Tracking methods using a dynamic template. To overcome the above challenges, on the one hand, the DCF-based trackers(Danelljan et al. 2019; Danelljan, Gool, and Timofte 2020) try to exploit the temporal information by updating the model online, but they suffer from complex manual optimization. STMTrack(Fu et al. 2021) introduces a memory network, which stores the historical information of the target to guide the tracker to focus on the most informative regions in the current frame. TCTrack(Cao et al. 2022) exploits consecutive contextual information through online temporal adaptive convolution and adaptive temporal transformers. On the other hand, template update mechanisms are usually introduced in the siamese-based trackers(Zhang et al. 2019) and the transformer-based trackers(Yan et al. 2021; Cui et al. 2022). UpdateNet(Zhang et al. 2019) designs a CNN network to generate the optimal template available for the next frame to realize the template update function. Stark(Yan et al. 2021) designs a target quality branch that evaluates the quality of the target in the current frame to update the dynamic template selectively. Mixformer(Cui et al. 2022) selects high-quality templates by presenting a valid target prediction score module, similar to STARK. Despite the success of the above methods, there are the following limitations: (1) It requires a complex design of update modules and update strategies to ensure timely updates and avoid introducing redundant information. (2) It cannot fully utilize the context information between consecutive frames. Therefore, in this work, EVPTrack uses tokens to propagate spatio-temporal information that avoids complex update strategies.

Method

In this section, we will present the proposed EVPTrack method in detail. First, we will briefly describe an overview tracking framework of EVPTrack. Then, we will give an account of each module of the whole framework one by one. Finally, we will introduce the training and inference pipelines.

Overview

As shown in Fig.2, EVPTrack is a simple end-to-end tracker with Image-Prompt Encoder, Spatio-Temporal Encoder, and Prompt Generator. The Image-Prompt Encoder is used for the fusion of explicit visual prompts with image features to efficiently utilize spatio-temporal and multi-scale information. The Spatio-Temporal Encoder is utilized for the interaction among template tokens, search tokens, and spatio-temporal tokens to propagate spatio-temporal information. The Prompt Generator extracts information from template and spatio-temporal tokens to generate explicit visual prompts (i.e., multi-scale prompts and spatio-temporal prompts). EVPTrack employs image pairs and spatio-temporal tokens as input. Specifically, here the tokens come from the previous frame. One of the images is a template image $z\in\mathbb{R}^{3\times H_{z}\times W_{z}}$ . The image is from the target region in the first frame of the video and contains information about the initial appearance of the target and some of the background information. The other image is a search image $x\in\mathbb{R}^{3\times H_{x}\times W_{x}}$ . It comes from the region where the target may appear in the subsequent sequences of the video. To summarize, we utilize spatio-temporal and multi-scale information by providing explicit visual prompts to improve the robustness of the tracker in complex scenarios such as target appearance changes and deformation.

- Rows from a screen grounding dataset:
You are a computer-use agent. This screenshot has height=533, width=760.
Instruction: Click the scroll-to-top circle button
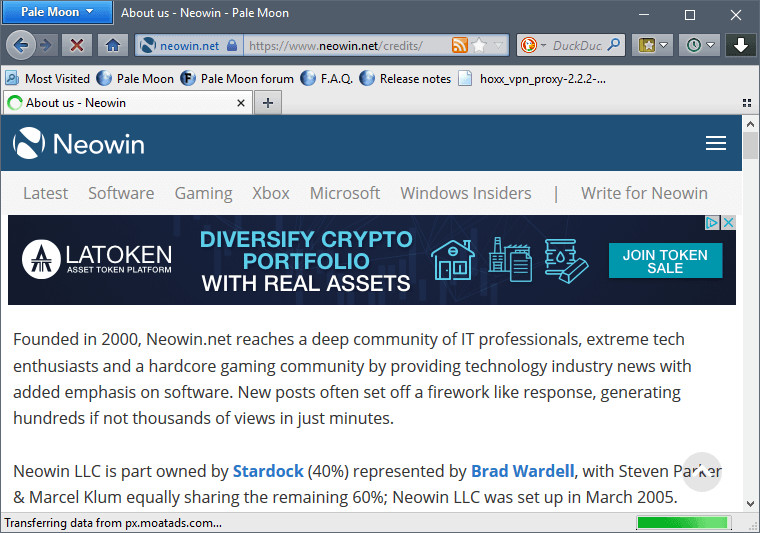(703, 471)
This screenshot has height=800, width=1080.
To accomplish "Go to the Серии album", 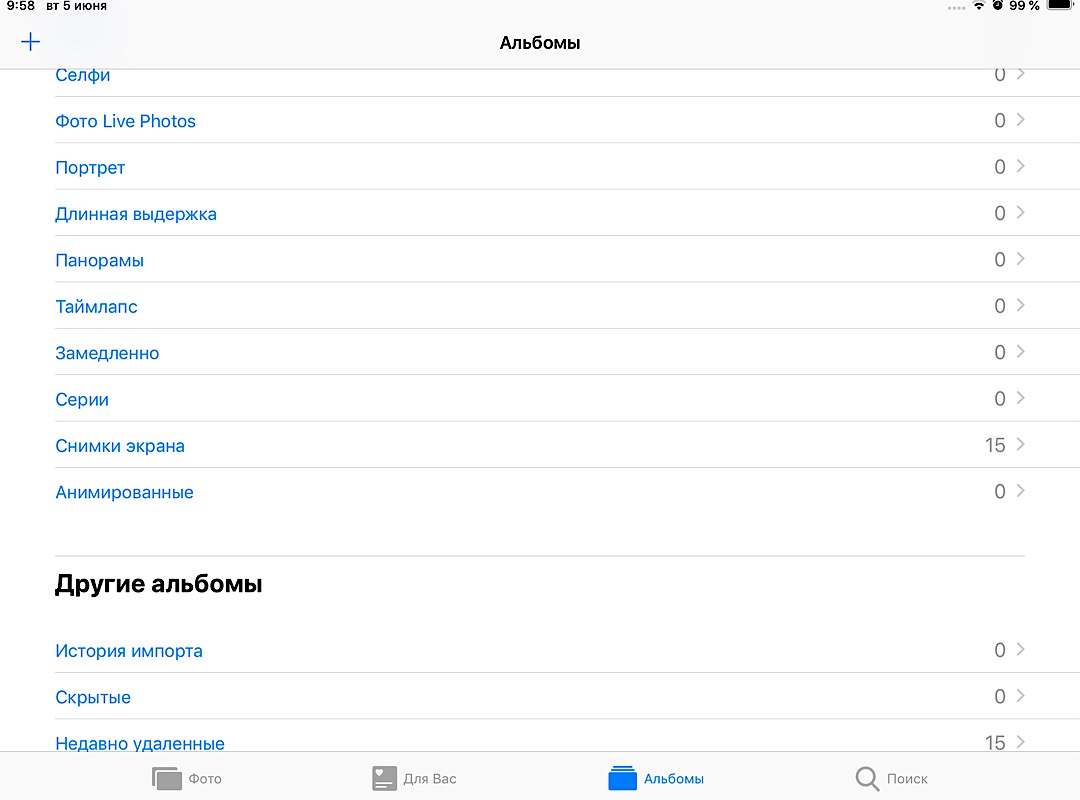I will [82, 400].
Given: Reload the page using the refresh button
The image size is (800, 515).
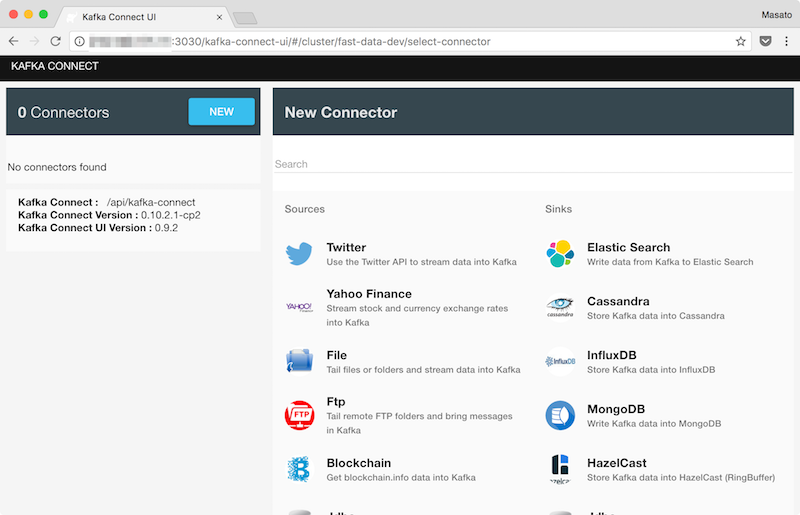Looking at the screenshot, I should [x=57, y=41].
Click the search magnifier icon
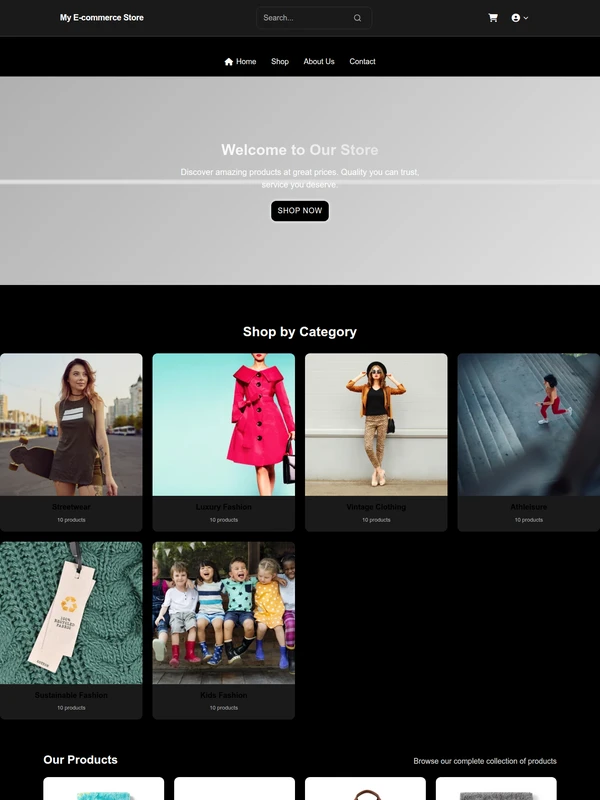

- Directions:
**1)** In the EVPTrack text, what does Stark design in order to update the dynamic template selectively?
**2)** Rewrite the paragraph of the EVPTrack text that begins "As shown in Fig.2" as a bulleted list that keeps its main facts.
**3)** Continue the EVPTrack text from where it stops.

- Set of answers:
**1)** A target quality branch that evaluates the quality of the target in the current frame.

**2)**
- EVPTrack is a simple end-to-end tracker with three parts: an Image-Prompt Encoder, a Spatio-Temporal Encoder, and a Prompt Generator.
- The Image-Prompt Encoder fuses explicit visual prompts with image features to use spatio-temporal and multi-scale information efficiently.
- The Spatio-Temporal Encoder lets template tokens, search tokens, and spatio-temporal tokens interact to propagate spatio-temporal information.
- The Prompt Generator draws on template and spatio-temporal tokens to produce explicit visual prompts (multi-scale prompts and spatio-temporal prompts).
- Input consists of an image pair plus spatio-temporal tokens taken from the previous frame.
- The template image comes from the target region in the video's first frame and holds the target's initial appearance and some background.
- The search image comes from the region where the target may appear in later parts of the video.
- Supplying explicit visual prompts that use spatio-temporal and multi-scale information makes the tracker more robust in complex scenarios such as target appearance changes and deformation.

**3)**
Image-Prompt Encoder

Image-Prompt Encoder inputs include search tokens, template tokens, and explicit visual prompts. We use explicit visual prompts to guide feature extraction and fusion without other complex operations. This way of utilizing spatio-temporal information is simple and avoids additional elaborate updated modules. Specifically, we first perform linear projection on the image pairs. Here, we utilize hierarchical patch embedding with a total downsampling stride of 16, and obtain search tokens and template tokens denoted as $f_{z}\in\mathbb{R}^{N_{z}\times D}$ and $f_{x}\in\mathbb{R}^{N_{x}\times D}$ , respectively. Here, $N_{x}=H_{x}W_{x}/16^{2}$ , $N_{z}=H_{z}W_{z}/16^{2}$ , $D=512$ . And we add learnable position encoding ( $P_{z}\in\mathbb{R}^{N_{z}\times D}$ , $P_{x}\in\mathbb{R}^{N_{x}\times D}$ ) to preserve spatial information. Then, we concatenate $f_{z},f_{x},f_{p}$ , and feed them into N-layer encoder. Finally, the search features are utilized to locate the target. This process can be described by the following equations:

\begin{split}&f_{mp}^{0}=concat(f_{p},f_{z},f_{x}),\\ &f_{mp}^{n}=encoder(f_{mp}^{n-1}),n=1...N,\\ &f_{mp}^{N}=LN(f_{mp}^{N}),\end{split}

(1)

here, $f_{p}$ , $LN$ denote explicit visual prompts and layer normalization, respectively. For a more detailed design of encoder and patch embedding refer to HiViT(Zhang et al. 2023).

Spatio-Temporal Encoder

Spatio-Temporal Encoder is a critical component of our framework for maintaining spatio-temporal tokens and thus exploiting the rich contextual information in successive frames. Its structure is shown in Fig.3, which is also based on the transformer encoder implementation. Specifically, it uses template, search, and spatio-temporal tokens as input, and obtains new spatio-temporal tokens after feature fusion by transformer encoder. This process can be described by the following equations:

\begin{split}&f_{in}=concat(f_{t-1},f_{z},f_{x}),\\ &f_{out}=encoder(LN(f_{in})),\\ &f_{t}=split(f_{out})[f_{z}],\end{split}

(2)

here, $f_{t-1}$ denotes the spatio-temporal tokens obtained at time t-1, which will be used at moment t. When t = 1, we initialize it using template tokens, i.e., $f_{0}=f_{z}$ , which ensures that the initialized spatio-temporal tokens can be adapted to any video sequence and can enhance the target features. Then, we split the template tokens into $f_{out}$ as new spatio-temporal tokens. This is to avoid heavy accumulation of mistakes in the spatio-temporal tokens propagated during long-term tracking.

We propagate information between successive frames via tokens, thus effectively exploiting spatio-temporal information to capture the target appearance changes. In contrast to intermittent template updating mechanisms, we utilize a mechanism that allows for continuous propagation of spatio-temporal information. Therefore, avoiding the difficult problem of when-to-update that appears with intermittent template updates.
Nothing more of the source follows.